Publishing Model preparation is in progress: receive, verify, and store a local copy.
Ready Model data is verified, the local copy is stored, and metadata is resolved.
Failed Preparation failed; reason is in conditions.
Deleting Cleanup is in progress.

Useful fields:

  • status.artifact.digest — digest of the prepared OCI artifact;
  • status.artifact.sizeBytes — artifact size;
  • status.resolved.formatSafetensors, GGUF, or Diffusers;
  • status.resolved.family — model family;
  • status.resolved.supportedEndpointTypes — serving endpoint types;
  • status.resolved.supportedFeatures — model capabilities.

For catalog imports, also check:

  • status.source.catalog.sourceName — selected ModelCatalogSource;
  • status.source.catalog.catalogRevision — catalog revision used for selection;
  • status.source.catalog.remoteDigest — upstream artifact digest being imported locally.
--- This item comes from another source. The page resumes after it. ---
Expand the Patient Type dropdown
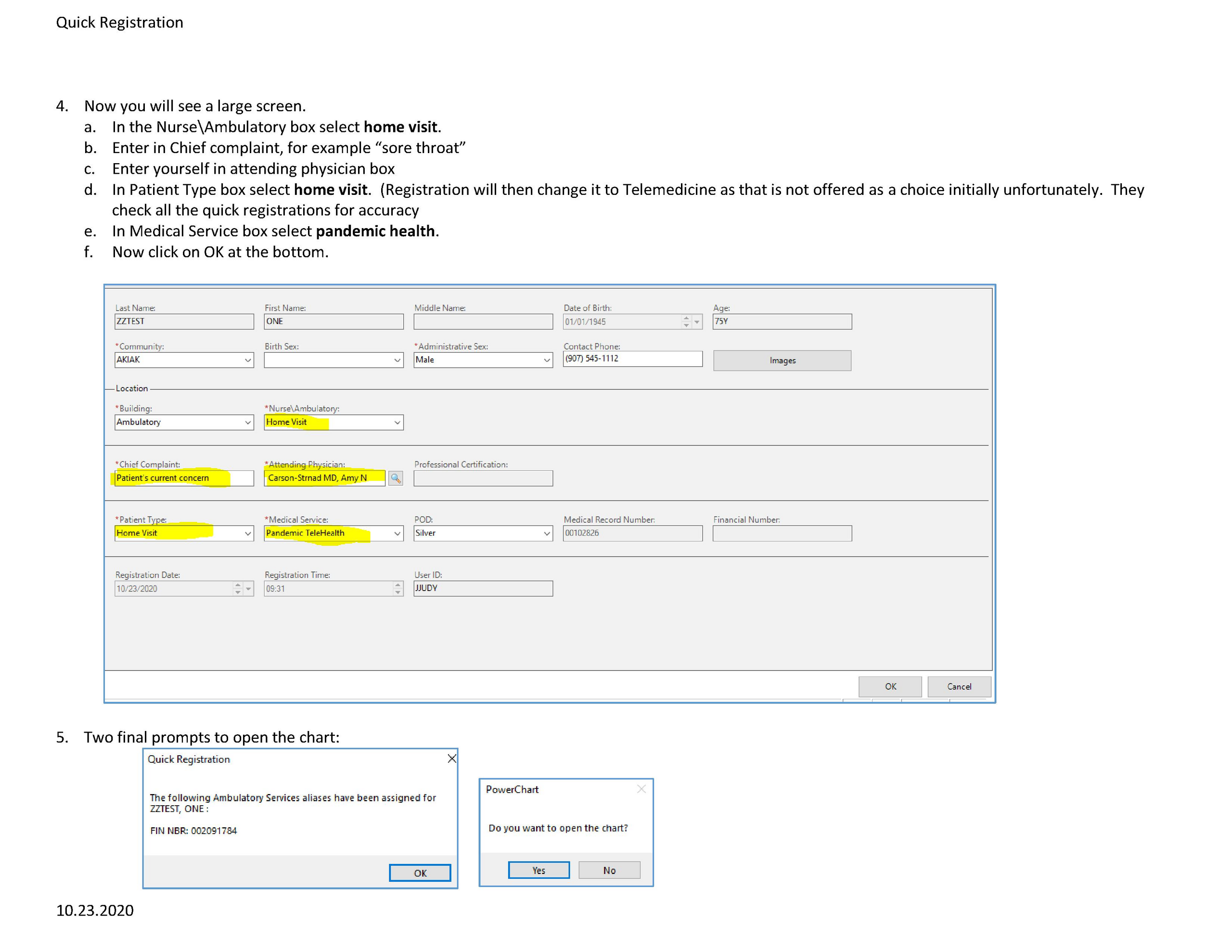 pos(248,533)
Common catalog import reasons:

  • CatalogAuthFailed — credentials or RBAC for the external catalog failed;
  • CatalogTLSInvalid — CA for the external catalog is missing or invalid;
  • CatalogSourceNotReady — the external catalog source is not healthy yet;
  • ManifestInvalid — the imported artifact cannot be verified;
  • InsufficientStorage — the local DMCR has no free capacity.
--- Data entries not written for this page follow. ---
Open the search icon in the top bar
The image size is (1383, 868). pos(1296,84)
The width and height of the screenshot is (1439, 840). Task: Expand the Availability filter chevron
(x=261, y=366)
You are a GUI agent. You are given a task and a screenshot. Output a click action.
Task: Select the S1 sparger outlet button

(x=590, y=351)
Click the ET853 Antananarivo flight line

Attach A Model To A Workload

Add an annotation to top-level workload metadata. This is the source of truth for model selection.

apiVersion: apps/v1
kind: Deployment
metadata:
  name: embedder
  namespace: ai-demo
  annotations:
    ai.deckhouse.io/model: bge-m3
spec:
  selector:
    matchLabels:
      app: embedder
  template:
    metadata:
      labels:
        app: embedder
    spec:
      containers:
        - name: app
          image: registry.example.com/embedder:latest

For a cluster-wide model:

metadata:
  annotations:
    ai.deckhouse.io/clustermodel: gemma-small

For multiple models:

metadata:
  annotations:
    ai.deckhouse.io/model: bge-m3,bge-reranker
    ai.deckhouse.io/clustermodel: gemma-small

The controller injects the selected delivery mode. The container receives:

  • AI_MODELS_MODELS_DIR=/data/modelcache/models;
  • AI_MODELS_MODELS — JSON with model descriptors;
  • each model path: /data/modelcache/models/<model-name>.

Model names in one workload must be unique.

Delete

d8 k -n ai-demo delete model bge-m3
d8 k delete clustermodel gemma-small

After deletion, the controller performs cleanup through a finalizer. During cleanup, the object can remain in phase Deleting.